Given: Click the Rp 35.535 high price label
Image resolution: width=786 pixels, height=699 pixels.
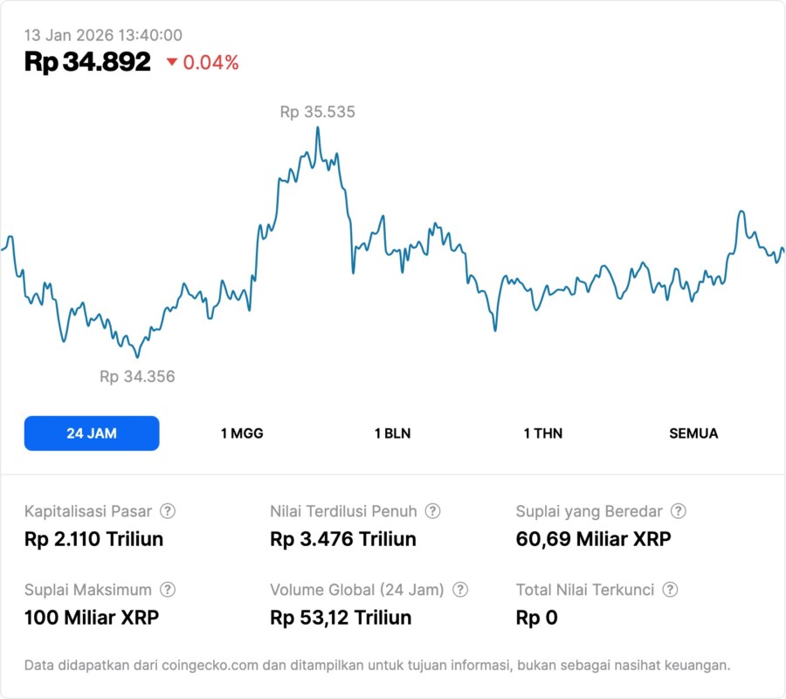Looking at the screenshot, I should tap(317, 112).
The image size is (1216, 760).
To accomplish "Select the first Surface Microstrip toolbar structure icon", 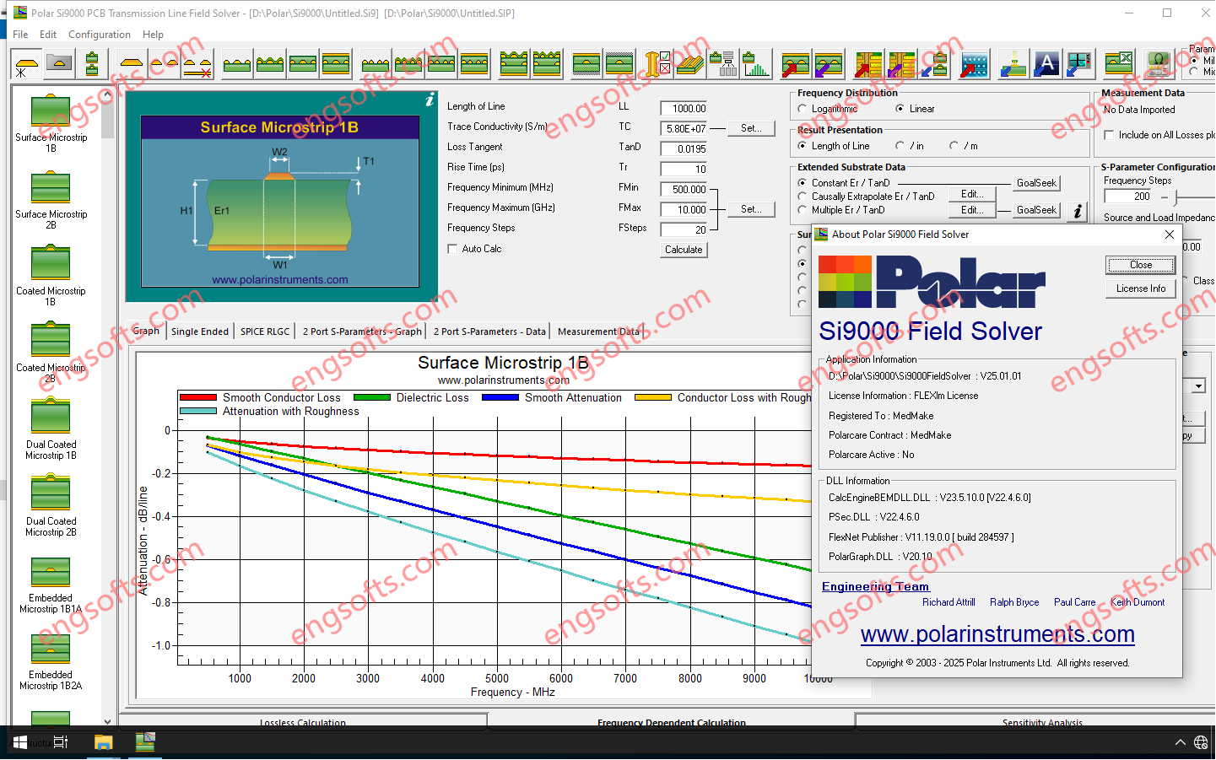I will click(236, 63).
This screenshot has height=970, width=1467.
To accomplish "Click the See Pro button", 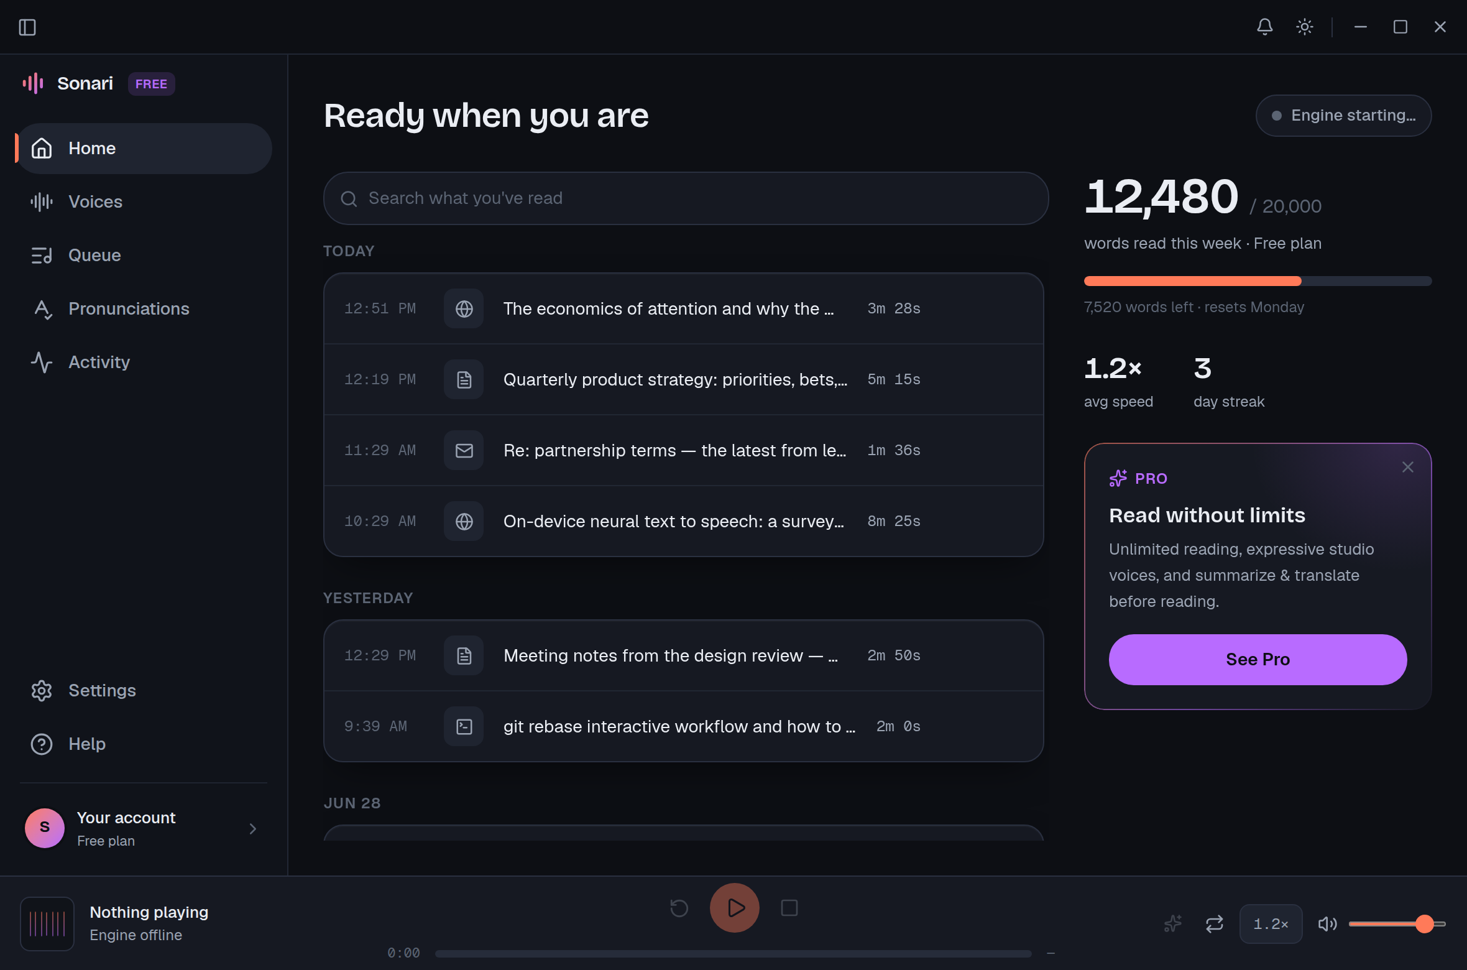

----------------

• [EXERCISE BRIEF] Only the lines from the line containing "This screenshot has height=970, width=1467." through the last line of the entries above should be reproduced, word for word and without pictures.

• [RESULT]
This screenshot has height=970, width=1467.
To accomplish "Click the See Pro button", 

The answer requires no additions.